● **EXERCISE DESCRIPTION**: Please copy out every one of the items below, word for word and in the same order.

● **MATERIALS PROVIDED**:

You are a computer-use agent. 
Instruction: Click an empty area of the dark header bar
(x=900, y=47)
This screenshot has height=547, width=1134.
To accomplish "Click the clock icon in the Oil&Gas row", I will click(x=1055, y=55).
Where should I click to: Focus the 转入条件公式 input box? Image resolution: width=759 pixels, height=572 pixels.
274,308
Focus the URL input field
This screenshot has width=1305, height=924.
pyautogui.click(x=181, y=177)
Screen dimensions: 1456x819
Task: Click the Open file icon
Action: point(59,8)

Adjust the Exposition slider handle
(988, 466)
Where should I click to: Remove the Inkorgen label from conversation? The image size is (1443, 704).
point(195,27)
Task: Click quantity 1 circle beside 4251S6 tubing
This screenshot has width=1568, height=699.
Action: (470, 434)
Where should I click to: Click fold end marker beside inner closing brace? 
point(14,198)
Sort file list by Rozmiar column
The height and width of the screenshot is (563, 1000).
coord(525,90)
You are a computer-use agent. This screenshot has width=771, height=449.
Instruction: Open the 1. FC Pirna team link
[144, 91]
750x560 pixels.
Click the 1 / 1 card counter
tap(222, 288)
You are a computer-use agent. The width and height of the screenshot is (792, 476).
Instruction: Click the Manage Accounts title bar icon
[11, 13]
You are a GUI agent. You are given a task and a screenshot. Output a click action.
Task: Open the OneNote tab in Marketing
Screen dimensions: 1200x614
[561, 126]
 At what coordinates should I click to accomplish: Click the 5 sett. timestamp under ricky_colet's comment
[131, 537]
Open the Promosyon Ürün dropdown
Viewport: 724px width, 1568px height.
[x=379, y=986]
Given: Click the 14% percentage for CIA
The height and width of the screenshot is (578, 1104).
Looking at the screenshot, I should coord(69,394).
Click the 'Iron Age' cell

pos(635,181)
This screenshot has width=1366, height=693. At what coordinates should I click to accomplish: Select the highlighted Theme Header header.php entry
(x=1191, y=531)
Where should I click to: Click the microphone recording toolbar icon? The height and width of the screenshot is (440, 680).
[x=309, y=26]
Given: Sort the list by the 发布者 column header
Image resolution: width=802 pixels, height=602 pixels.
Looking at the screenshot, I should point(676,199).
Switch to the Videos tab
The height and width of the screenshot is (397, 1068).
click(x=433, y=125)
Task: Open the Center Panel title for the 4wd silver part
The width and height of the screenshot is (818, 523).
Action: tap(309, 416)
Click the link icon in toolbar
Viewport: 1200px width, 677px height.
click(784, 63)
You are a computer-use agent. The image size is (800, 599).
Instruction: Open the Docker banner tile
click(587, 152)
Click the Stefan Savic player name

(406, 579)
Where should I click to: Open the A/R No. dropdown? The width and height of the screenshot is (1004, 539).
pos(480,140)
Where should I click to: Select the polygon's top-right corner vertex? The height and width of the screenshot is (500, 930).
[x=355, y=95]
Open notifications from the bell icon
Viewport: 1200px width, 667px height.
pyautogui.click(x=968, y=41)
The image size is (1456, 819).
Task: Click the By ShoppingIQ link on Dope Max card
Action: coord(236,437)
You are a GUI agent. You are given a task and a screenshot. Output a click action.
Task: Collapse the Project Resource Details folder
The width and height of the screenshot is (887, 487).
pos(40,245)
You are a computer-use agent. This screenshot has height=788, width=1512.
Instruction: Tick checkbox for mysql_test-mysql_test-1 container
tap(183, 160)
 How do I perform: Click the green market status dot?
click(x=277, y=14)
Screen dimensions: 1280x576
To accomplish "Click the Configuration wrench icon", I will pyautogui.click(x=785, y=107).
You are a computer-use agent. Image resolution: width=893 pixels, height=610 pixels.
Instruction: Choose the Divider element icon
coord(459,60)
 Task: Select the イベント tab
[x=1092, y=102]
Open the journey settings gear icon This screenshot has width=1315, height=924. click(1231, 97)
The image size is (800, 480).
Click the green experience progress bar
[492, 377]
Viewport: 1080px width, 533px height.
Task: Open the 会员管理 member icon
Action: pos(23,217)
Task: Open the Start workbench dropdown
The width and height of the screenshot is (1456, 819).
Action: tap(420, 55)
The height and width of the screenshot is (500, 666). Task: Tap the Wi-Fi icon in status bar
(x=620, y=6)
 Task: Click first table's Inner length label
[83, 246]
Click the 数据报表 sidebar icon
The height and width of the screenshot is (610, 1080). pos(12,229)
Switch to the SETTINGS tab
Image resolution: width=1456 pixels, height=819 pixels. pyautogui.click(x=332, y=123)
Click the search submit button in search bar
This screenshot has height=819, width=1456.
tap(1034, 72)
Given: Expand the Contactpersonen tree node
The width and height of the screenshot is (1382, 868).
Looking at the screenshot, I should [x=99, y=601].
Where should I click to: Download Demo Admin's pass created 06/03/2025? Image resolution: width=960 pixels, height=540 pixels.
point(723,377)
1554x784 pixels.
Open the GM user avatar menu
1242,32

● **FULL RESPONSE**:
You are a computer-use agent. 
Instruction: Click an empty area of the dark header bar
(x=900, y=47)
This screenshot has height=547, width=1134.
To accomplish "Click the clock icon in the Oil&Gas row", I will click(x=1055, y=55).
Where should I click to: Focus the 转入条件公式 input box? Image resolution: width=759 pixels, height=572 pixels.
274,308
Focus the URL input field
This screenshot has width=1305, height=924.
pyautogui.click(x=181, y=177)
Screen dimensions: 1456x819
Task: Click the Open file icon
Action: point(59,8)

Adjust the Exposition slider handle
(988, 466)
Where should I click to: Remove the Inkorgen label from conversation? The image size is (1443, 704).
point(195,27)
Task: Click quantity 1 circle beside 4251S6 tubing
This screenshot has width=1568, height=699.
Action: (470, 434)
Where should I click to: Click fold end marker beside inner closing brace? 
point(14,198)
Sort file list by Rozmiar column
The height and width of the screenshot is (563, 1000).
coord(525,90)
You are a computer-use agent. This screenshot has width=771, height=449.
Instruction: Open the 1. FC Pirna team link
[144, 91]
750x560 pixels.
Click the 1 / 1 card counter
tap(222, 288)
You are a computer-use agent. The width and height of the screenshot is (792, 476).
Instruction: Click the Manage Accounts title bar icon
[11, 13]
You are a GUI agent. You are given a task and a screenshot. Output a click action.
Task: Open the OneNote tab in Marketing
Screen dimensions: 1200x614
[561, 126]
 At what coordinates should I click to accomplish: Click the 5 sett. timestamp under ricky_colet's comment
[131, 537]
Open the Promosyon Ürün dropdown
Viewport: 724px width, 1568px height.
[x=379, y=986]
Given: Click the 14% percentage for CIA
The height and width of the screenshot is (578, 1104).
Looking at the screenshot, I should coord(69,394).
Click the 'Iron Age' cell

pos(635,181)
This screenshot has width=1366, height=693. At what coordinates should I click to accomplish: Select the highlighted Theme Header header.php entry
(x=1191, y=531)
Where should I click to: Click the microphone recording toolbar icon? The height and width of the screenshot is (440, 680).
[x=309, y=26]
Given: Sort the list by the 发布者 column header
Image resolution: width=802 pixels, height=602 pixels.
Looking at the screenshot, I should point(676,199).
Switch to the Videos tab
The height and width of the screenshot is (397, 1068).
click(x=433, y=125)
Task: Open the Center Panel title for the 4wd silver part
The width and height of the screenshot is (818, 523).
Action: tap(309, 416)
Click the link icon in toolbar
Viewport: 1200px width, 677px height.
click(784, 63)
You are a computer-use agent. The image size is (800, 599).
Instruction: Open the Docker banner tile
click(587, 152)
Click the Stefan Savic player name

(406, 579)
Where should I click to: Open the A/R No. dropdown? The width and height of the screenshot is (1004, 539).
pos(480,140)
Where should I click to: Select the polygon's top-right corner vertex? The height and width of the screenshot is (500, 930).
[x=355, y=95]
Open notifications from the bell icon
Viewport: 1200px width, 667px height.
pyautogui.click(x=968, y=41)
The image size is (1456, 819).
Task: Click the By ShoppingIQ link on Dope Max card
Action: coord(236,437)
You are a GUI agent. You are given a task and a screenshot. Output a click action.
Task: Collapse the Project Resource Details folder
The width and height of the screenshot is (887, 487).
pos(40,245)
You are a computer-use agent. This screenshot has height=788, width=1512.
Instruction: Tick checkbox for mysql_test-mysql_test-1 container
tap(183, 160)
 How do I perform: Click the green market status dot?
click(x=277, y=14)
Screen dimensions: 1280x576
To accomplish "Click the Configuration wrench icon", I will pyautogui.click(x=785, y=107).
You are a computer-use agent. Image resolution: width=893 pixels, height=610 pixels.
Instruction: Choose the Divider element icon
coord(459,60)
 Task: Select the イベント tab
[x=1092, y=102]
Open the journey settings gear icon This screenshot has width=1315, height=924. click(1231, 97)
The image size is (800, 480).
Click the green experience progress bar
[492, 377]
Viewport: 1080px width, 533px height.
Task: Open the 会员管理 member icon
Action: pos(23,217)
Task: Open the Start workbench dropdown
The width and height of the screenshot is (1456, 819).
Action: tap(420, 55)
The height and width of the screenshot is (500, 666). Task: Tap the Wi-Fi icon in status bar
(x=620, y=6)
 Task: Click first table's Inner length label
[83, 246]
Click the 数据报表 sidebar icon
The height and width of the screenshot is (610, 1080). pos(12,229)
Switch to the SETTINGS tab
Image resolution: width=1456 pixels, height=819 pixels. pyautogui.click(x=332, y=123)
Click the search submit button in search bar
This screenshot has height=819, width=1456.
tap(1034, 72)
Given: Expand the Contactpersonen tree node
The width and height of the screenshot is (1382, 868).
Looking at the screenshot, I should [x=99, y=601].
Where should I click to: Download Demo Admin's pass created 06/03/2025? Image resolution: width=960 pixels, height=540 pixels.
point(723,377)
1554x784 pixels.
Open the GM user avatar menu
1242,32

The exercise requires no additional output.